# What is required
Would you return the entries exactly, with every line intact?

Material shown START

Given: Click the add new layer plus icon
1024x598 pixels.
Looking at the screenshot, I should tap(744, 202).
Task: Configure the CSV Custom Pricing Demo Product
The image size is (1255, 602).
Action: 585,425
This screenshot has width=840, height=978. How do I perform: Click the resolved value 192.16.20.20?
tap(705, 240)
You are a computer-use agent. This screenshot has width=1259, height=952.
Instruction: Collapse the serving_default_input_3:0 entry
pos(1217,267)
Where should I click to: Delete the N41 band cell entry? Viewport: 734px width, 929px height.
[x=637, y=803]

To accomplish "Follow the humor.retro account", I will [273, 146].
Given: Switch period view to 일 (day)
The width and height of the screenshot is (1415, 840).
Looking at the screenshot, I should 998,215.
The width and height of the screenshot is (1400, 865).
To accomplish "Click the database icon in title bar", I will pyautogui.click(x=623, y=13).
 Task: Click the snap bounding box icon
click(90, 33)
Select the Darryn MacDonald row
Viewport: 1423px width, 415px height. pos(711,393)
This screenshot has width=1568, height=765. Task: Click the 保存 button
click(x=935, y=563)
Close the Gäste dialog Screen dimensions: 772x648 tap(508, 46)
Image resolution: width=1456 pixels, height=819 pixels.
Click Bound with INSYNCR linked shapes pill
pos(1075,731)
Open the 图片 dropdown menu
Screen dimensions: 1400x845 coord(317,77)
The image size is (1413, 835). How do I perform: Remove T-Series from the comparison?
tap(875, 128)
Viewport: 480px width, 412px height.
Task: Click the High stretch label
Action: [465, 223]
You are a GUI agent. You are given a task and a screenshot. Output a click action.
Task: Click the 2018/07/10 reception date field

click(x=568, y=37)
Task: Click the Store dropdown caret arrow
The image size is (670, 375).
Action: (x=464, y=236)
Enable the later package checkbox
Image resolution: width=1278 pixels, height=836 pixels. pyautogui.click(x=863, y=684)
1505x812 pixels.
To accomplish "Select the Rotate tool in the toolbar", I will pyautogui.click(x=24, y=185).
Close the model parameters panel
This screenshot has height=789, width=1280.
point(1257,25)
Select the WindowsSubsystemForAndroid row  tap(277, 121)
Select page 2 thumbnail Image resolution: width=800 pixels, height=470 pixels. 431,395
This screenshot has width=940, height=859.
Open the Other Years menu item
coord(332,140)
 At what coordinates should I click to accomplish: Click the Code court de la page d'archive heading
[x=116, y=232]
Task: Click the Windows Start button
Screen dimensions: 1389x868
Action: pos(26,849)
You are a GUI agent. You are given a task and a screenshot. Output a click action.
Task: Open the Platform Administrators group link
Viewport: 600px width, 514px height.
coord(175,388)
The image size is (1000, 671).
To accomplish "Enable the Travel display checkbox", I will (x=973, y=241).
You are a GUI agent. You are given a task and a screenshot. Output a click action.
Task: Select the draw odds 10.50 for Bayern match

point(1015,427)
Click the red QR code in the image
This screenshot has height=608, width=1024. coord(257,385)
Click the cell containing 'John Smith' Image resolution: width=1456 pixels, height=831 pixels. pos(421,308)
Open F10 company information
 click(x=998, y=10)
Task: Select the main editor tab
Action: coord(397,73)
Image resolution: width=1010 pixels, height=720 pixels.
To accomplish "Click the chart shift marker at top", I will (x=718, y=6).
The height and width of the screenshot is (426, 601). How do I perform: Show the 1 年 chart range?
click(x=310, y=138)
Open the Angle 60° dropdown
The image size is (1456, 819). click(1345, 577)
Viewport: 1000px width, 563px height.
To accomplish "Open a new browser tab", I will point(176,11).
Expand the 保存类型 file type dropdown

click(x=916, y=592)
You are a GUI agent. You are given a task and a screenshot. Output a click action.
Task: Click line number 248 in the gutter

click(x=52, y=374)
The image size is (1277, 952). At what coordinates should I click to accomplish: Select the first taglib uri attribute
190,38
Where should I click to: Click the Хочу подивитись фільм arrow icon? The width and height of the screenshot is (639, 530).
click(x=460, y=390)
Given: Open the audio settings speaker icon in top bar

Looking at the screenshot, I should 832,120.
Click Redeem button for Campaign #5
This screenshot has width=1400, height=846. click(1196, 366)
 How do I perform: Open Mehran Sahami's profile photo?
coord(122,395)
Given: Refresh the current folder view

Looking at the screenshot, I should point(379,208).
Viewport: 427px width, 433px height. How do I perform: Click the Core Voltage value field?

Material shown END

# Reply to the exercise
Given: Click the add new layer plus icon
1024x598 pixels.
Looking at the screenshot, I should tap(744, 202).
Task: Configure the CSV Custom Pricing Demo Product
The image size is (1255, 602).
Action: 585,425
This screenshot has width=840, height=978. How do I perform: Click the resolved value 192.16.20.20?
tap(705, 240)
You are a computer-use agent. This screenshot has width=1259, height=952.
Instruction: Collapse the serving_default_input_3:0 entry
pos(1217,267)
Where should I click to: Delete the N41 band cell entry? Viewport: 734px width, 929px height.
[x=637, y=803]

To accomplish "Follow the humor.retro account", I will [273, 146].
Given: Switch period view to 일 (day)
The width and height of the screenshot is (1415, 840).
Looking at the screenshot, I should 998,215.
The width and height of the screenshot is (1400, 865).
To accomplish "Click the database icon in title bar", I will pyautogui.click(x=623, y=13).
 Task: Click the snap bounding box icon
click(90, 33)
Select the Darryn MacDonald row
Viewport: 1423px width, 415px height. pos(711,393)
This screenshot has width=1568, height=765. Task: Click the 保存 button
click(x=935, y=563)
Close the Gäste dialog Screen dimensions: 772x648 tap(508, 46)
Image resolution: width=1456 pixels, height=819 pixels.
Click Bound with INSYNCR linked shapes pill
pos(1075,731)
Open the 图片 dropdown menu
Screen dimensions: 1400x845 coord(317,77)
The image size is (1413, 835). How do I perform: Remove T-Series from the comparison?
tap(875, 128)
Viewport: 480px width, 412px height.
Task: Click the High stretch label
Action: [465, 223]
You are a GUI agent. You are given a task and a screenshot. Output a click action.
Task: Click the 2018/07/10 reception date field

click(x=568, y=37)
Task: Click the Store dropdown caret arrow
The image size is (670, 375).
Action: (x=464, y=236)
Enable the later package checkbox
Image resolution: width=1278 pixels, height=836 pixels. pyautogui.click(x=863, y=684)
1505x812 pixels.
To accomplish "Select the Rotate tool in the toolbar", I will pyautogui.click(x=24, y=185).
Close the model parameters panel
This screenshot has height=789, width=1280.
point(1257,25)
Select the WindowsSubsystemForAndroid row  tap(277, 121)
Select page 2 thumbnail Image resolution: width=800 pixels, height=470 pixels. 431,395
This screenshot has width=940, height=859.
Open the Other Years menu item
coord(332,140)
 At what coordinates should I click to accomplish: Click the Code court de la page d'archive heading
[x=116, y=232]
Task: Click the Windows Start button
Screen dimensions: 1389x868
Action: pos(26,849)
You are a GUI agent. You are given a task and a screenshot. Output a click action.
Task: Open the Platform Administrators group link
Viewport: 600px width, 514px height.
coord(175,388)
The image size is (1000, 671).
To accomplish "Enable the Travel display checkbox", I will (x=973, y=241).
You are a GUI agent. You are given a task and a screenshot. Output a click action.
Task: Select the draw odds 10.50 for Bayern match

point(1015,427)
Click the red QR code in the image
This screenshot has height=608, width=1024. coord(257,385)
Click the cell containing 'John Smith' Image resolution: width=1456 pixels, height=831 pixels. pos(421,308)
Open F10 company information
 click(x=998, y=10)
Task: Select the main editor tab
Action: coord(397,73)
Image resolution: width=1010 pixels, height=720 pixels.
To accomplish "Click the chart shift marker at top", I will (x=718, y=6).
The height and width of the screenshot is (426, 601). How do I perform: Show the 1 年 chart range?
click(x=310, y=138)
Open the Angle 60° dropdown
The image size is (1456, 819). click(1345, 577)
Viewport: 1000px width, 563px height.
To accomplish "Open a new browser tab", I will point(176,11).
Expand the 保存类型 file type dropdown

click(x=916, y=592)
You are a GUI agent. You are given a task and a screenshot. Output a click action.
Task: Click line number 248 in the gutter

click(x=52, y=374)
The image size is (1277, 952). At what coordinates should I click to accomplish: Select the first taglib uri attribute
190,38
Where should I click to: Click the Хочу подивитись фільм arrow icon? The width and height of the screenshot is (639, 530).
click(x=460, y=390)
Given: Open the audio settings speaker icon in top bar

Looking at the screenshot, I should 832,120.
Click Redeem button for Campaign #5
This screenshot has width=1400, height=846. click(1196, 366)
 How do I perform: Open Mehran Sahami's profile photo?
coord(122,395)
Given: Refresh the current folder view

Looking at the screenshot, I should point(379,208).
Viewport: 427px width, 433px height. How do I perform: Click the Core Voltage value field?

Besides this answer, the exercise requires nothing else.